Maria Sandra Tapajós (PSOL). Foto: arquivo pessoal


Não raro, as mulheres relatam um exercício cotidiano de solidão, medo e angústia diante de um universo de truculência. Afinal, é preciso de muito apoio para resistir às expressões acaloradas, além das ameaças reais ou simbólicas. Para Kênia Borges (PSD), a situação exige determinação, pois nossa cidade ainda é muito conservadora e patriarcal em todos os sentidos, principalmente na política. “A gente tem que matar um leão por dia, pois é impressionante como alguns homens dificultam a nossa caminhada política, querendo comandar e dirigir tudo”, desabafa. Ela confessa que as dificuldades foram inúmeras e de diferentes formas, mas “só me deixaram mais encorajada a continuar nessa caminhada política, buscando novos desafios, conquistando o meu espaço e trabalhando para ser reconhecida pela minha competência”, diz, lembrando a famosa frase de Clarice Lispector: “Liberdade é pouco. O que eu desejo ainda não tem nome”.


Kênia Borges (PSD). Foto: arquivo pessoal


Assim como Maria Sandra e Regiane, Simea Freitas (PSTU) é enfermeira. Mas, sendo a única mulher negra pré-candidata à Prefeitura de Uberaba, enfrenta não apenas o machismo como o racismo estrutural. Para ela, no entanto, essas opressões são inerentes ao sistema capitalista. “O que precisamos combater é esse sistema”, diz.
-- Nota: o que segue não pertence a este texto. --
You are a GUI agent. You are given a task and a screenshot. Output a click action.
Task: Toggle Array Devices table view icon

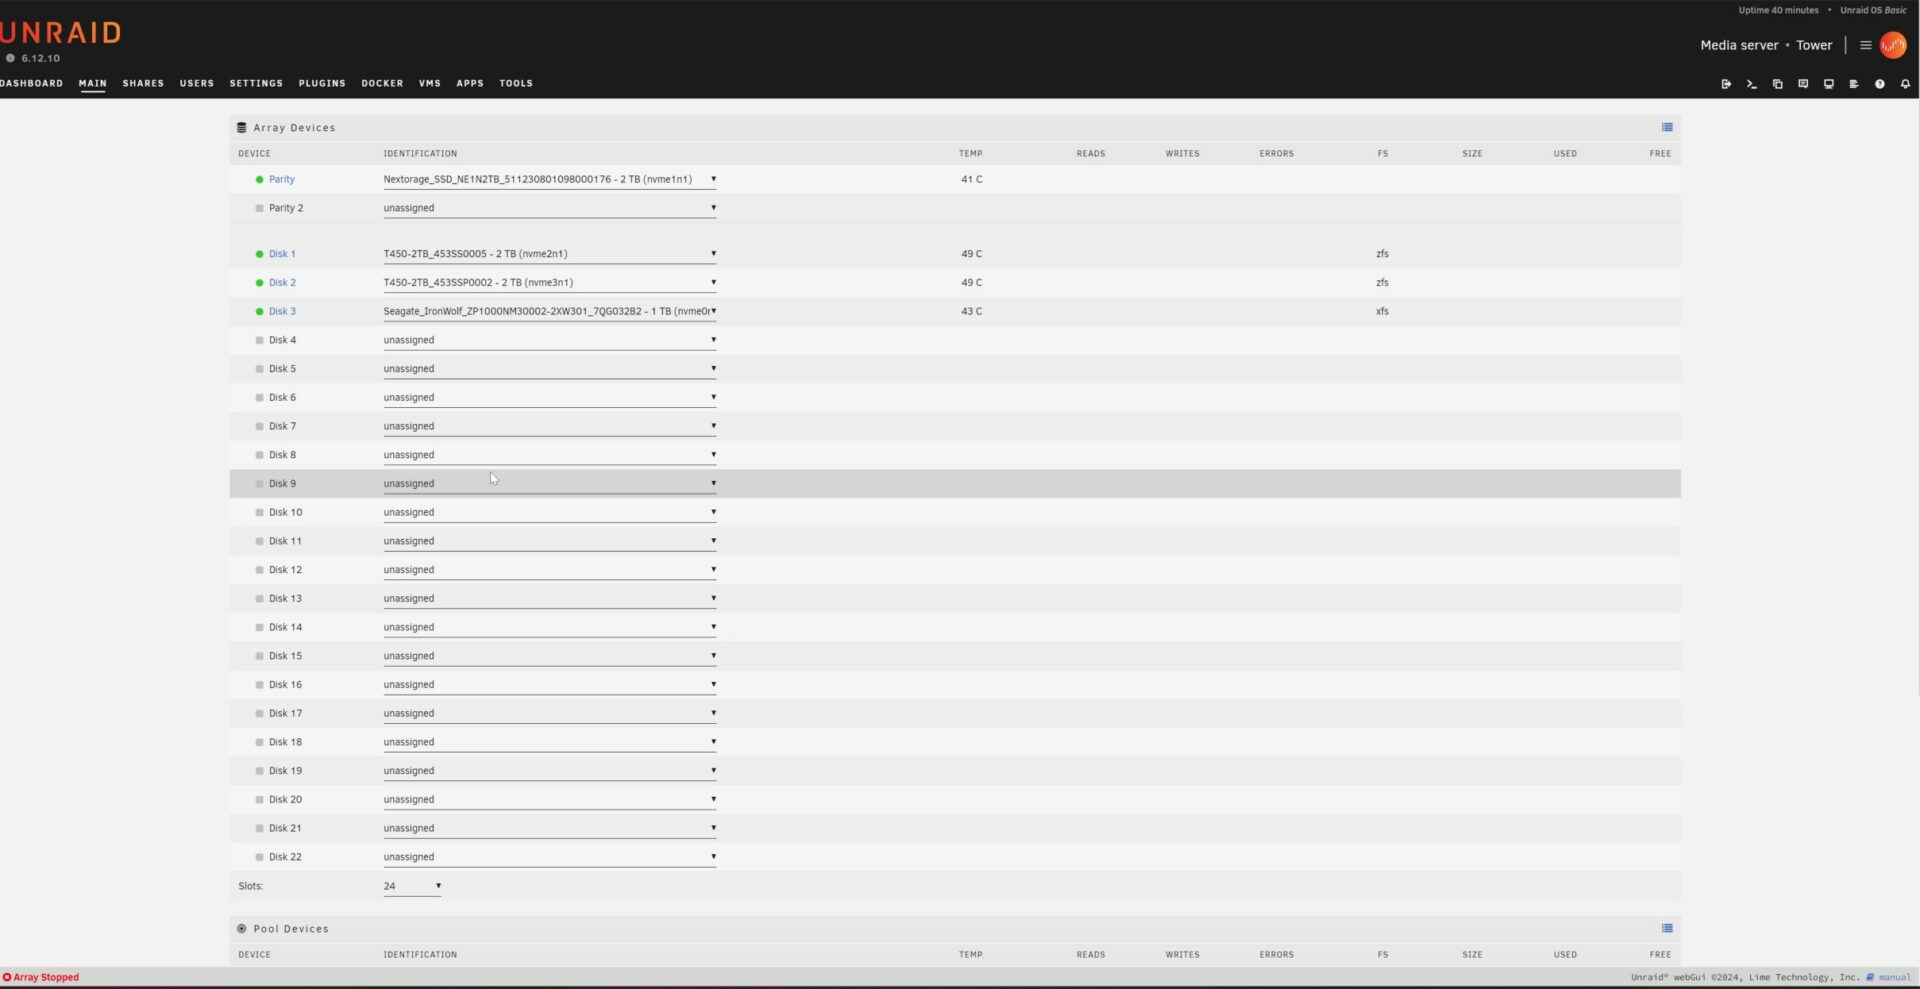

Simea acredita que uma cidade governada por mulheres deve permitir a criação de conselhos populares nas periferias, nas fábricas, nas empresas, nas escolas, onde trabalhadores e trabalhadoras possam se organizar melhor. “Nós precisamos lutar por condições dignas”, conclui.

Para Elisa Araújo (Solidariedade), concorrer ao cargo de prefeita de Uberaba é um grande desafio. “Depois de ser eleita como primeira mulher a ocupar o cargo de presidente da Federação das Indústrias do Estado de Minas Gerais, em 80 anos, percebi que podemos e devemos ocupar nossos espaços”, comenta a empresária. Para ela, toda iniciativa que tiver por objetivo a valorização da participação de mulheres na política é fundamental. “Tenho recebido uma série de desincentivos”, diz. “Dizem que mulher não vota em mulher, mas eu não acredito nisso”, conta. Elisa revela ainda que sua mãe, mulher de origem simples, fora vítima de violência doméstica praticada pelo primeiro marido. “Separou-se muito jovem, cabeleireira, com dois filhos pequenos e precisou enfrentar o desafio de se sustentar”.


Elisa Araújo (Solidariedade). Foto: Marise Romano


Além do machismo, as pré-candidatas revelam ainda as dificuldades de se dialogar com a população em tempos de pandemia. Para isso, contam que têm feito uso das redes sociais ou de encontros com distanciamento social. Para Patrícia Melo (PT), por exemplo, falta o abraço, a proximidade, o olhar nos olhos. “Mas, a pandemia vai passar e vamos colocar em prática o nosso jeito de fazer política, com a participação de todos. Juntos, vamos fazer a cidade que queremos, uma Uberaba da gente”, diz.